§ **AIM OF THE EXERCISE**
Reproduce each record exactly.

[Opening RECORD EXTRACTS section]

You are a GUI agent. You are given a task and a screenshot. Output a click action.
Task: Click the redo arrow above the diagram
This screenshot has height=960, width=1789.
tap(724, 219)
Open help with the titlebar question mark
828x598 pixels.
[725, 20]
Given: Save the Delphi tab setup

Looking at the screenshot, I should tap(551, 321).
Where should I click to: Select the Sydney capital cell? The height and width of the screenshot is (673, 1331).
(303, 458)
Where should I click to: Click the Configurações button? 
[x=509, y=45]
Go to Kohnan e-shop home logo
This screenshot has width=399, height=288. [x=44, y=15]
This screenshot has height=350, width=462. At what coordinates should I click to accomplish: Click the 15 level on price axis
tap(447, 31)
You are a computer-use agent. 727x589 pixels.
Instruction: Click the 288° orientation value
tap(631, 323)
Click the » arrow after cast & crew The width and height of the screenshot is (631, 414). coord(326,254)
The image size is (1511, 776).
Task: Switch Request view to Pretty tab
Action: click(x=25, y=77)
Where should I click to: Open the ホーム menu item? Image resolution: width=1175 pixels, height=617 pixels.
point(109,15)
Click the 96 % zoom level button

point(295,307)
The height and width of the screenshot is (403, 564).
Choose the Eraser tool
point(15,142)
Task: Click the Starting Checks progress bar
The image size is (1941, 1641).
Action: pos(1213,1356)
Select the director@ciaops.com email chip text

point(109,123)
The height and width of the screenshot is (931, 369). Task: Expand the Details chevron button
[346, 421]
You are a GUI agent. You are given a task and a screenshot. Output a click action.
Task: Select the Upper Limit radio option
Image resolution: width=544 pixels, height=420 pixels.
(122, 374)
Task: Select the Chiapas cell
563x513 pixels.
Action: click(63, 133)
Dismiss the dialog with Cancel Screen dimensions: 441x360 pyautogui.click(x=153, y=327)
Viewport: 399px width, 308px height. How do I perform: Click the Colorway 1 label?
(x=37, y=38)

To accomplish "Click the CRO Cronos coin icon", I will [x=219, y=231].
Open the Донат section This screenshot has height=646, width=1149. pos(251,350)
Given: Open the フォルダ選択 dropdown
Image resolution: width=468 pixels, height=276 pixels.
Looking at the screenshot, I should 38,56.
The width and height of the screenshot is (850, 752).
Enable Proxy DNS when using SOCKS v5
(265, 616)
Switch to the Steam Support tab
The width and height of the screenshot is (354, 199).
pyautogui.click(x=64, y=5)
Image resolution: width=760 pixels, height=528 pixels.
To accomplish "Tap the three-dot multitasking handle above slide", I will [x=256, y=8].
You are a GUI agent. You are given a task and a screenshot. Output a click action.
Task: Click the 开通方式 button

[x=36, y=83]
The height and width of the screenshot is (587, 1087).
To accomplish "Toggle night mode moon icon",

[Closing RECORD EXTRACTS section]

§ **RESPONSE**
You are a GUI agent. You are given a task and a screenshot. Output a click action.
Task: Click the redo arrow above the diagram
This screenshot has height=960, width=1789.
tap(724, 219)
Open help with the titlebar question mark
828x598 pixels.
[725, 20]
Given: Save the Delphi tab setup

Looking at the screenshot, I should tap(551, 321).
Where should I click to: Select the Sydney capital cell? The height and width of the screenshot is (673, 1331).
(303, 458)
Where should I click to: Click the Configurações button? 
[x=509, y=45]
Go to Kohnan e-shop home logo
This screenshot has width=399, height=288. [x=44, y=15]
This screenshot has height=350, width=462. At what coordinates should I click to accomplish: Click the 15 level on price axis
tap(447, 31)
You are a computer-use agent. 727x589 pixels.
Instruction: Click the 288° orientation value
tap(631, 323)
Click the » arrow after cast & crew The width and height of the screenshot is (631, 414). coord(326,254)
The image size is (1511, 776).
Task: Switch Request view to Pretty tab
Action: click(x=25, y=77)
Where should I click to: Open the ホーム menu item? Image resolution: width=1175 pixels, height=617 pixels.
point(109,15)
Click the 96 % zoom level button

point(295,307)
The height and width of the screenshot is (403, 564).
Choose the Eraser tool
point(15,142)
Task: Click the Starting Checks progress bar
The image size is (1941, 1641).
Action: pos(1213,1356)
Select the director@ciaops.com email chip text

point(109,123)
The height and width of the screenshot is (931, 369). Task: Expand the Details chevron button
[346, 421]
You are a GUI agent. You are given a task and a screenshot. Output a click action.
Task: Select the Upper Limit radio option
Image resolution: width=544 pixels, height=420 pixels.
(122, 374)
Task: Select the Chiapas cell
563x513 pixels.
Action: click(63, 133)
Dismiss the dialog with Cancel Screen dimensions: 441x360 pyautogui.click(x=153, y=327)
Viewport: 399px width, 308px height. How do I perform: Click the Colorway 1 label?
(x=37, y=38)

To accomplish "Click the CRO Cronos coin icon", I will [x=219, y=231].
Open the Донат section This screenshot has height=646, width=1149. pos(251,350)
Given: Open the フォルダ選択 dropdown
Image resolution: width=468 pixels, height=276 pixels.
Looking at the screenshot, I should 38,56.
The width and height of the screenshot is (850, 752).
Enable Proxy DNS when using SOCKS v5
(265, 616)
Switch to the Steam Support tab
The width and height of the screenshot is (354, 199).
pyautogui.click(x=64, y=5)
Image resolution: width=760 pixels, height=528 pixels.
To accomplish "Tap the three-dot multitasking handle above slide", I will [x=256, y=8].
You are a GUI agent. You are given a task and a screenshot. Output a click action.
Task: Click the 开通方式 button

[x=36, y=83]
The height and width of the screenshot is (587, 1087).
To accomplish "Toggle night mode moon icon",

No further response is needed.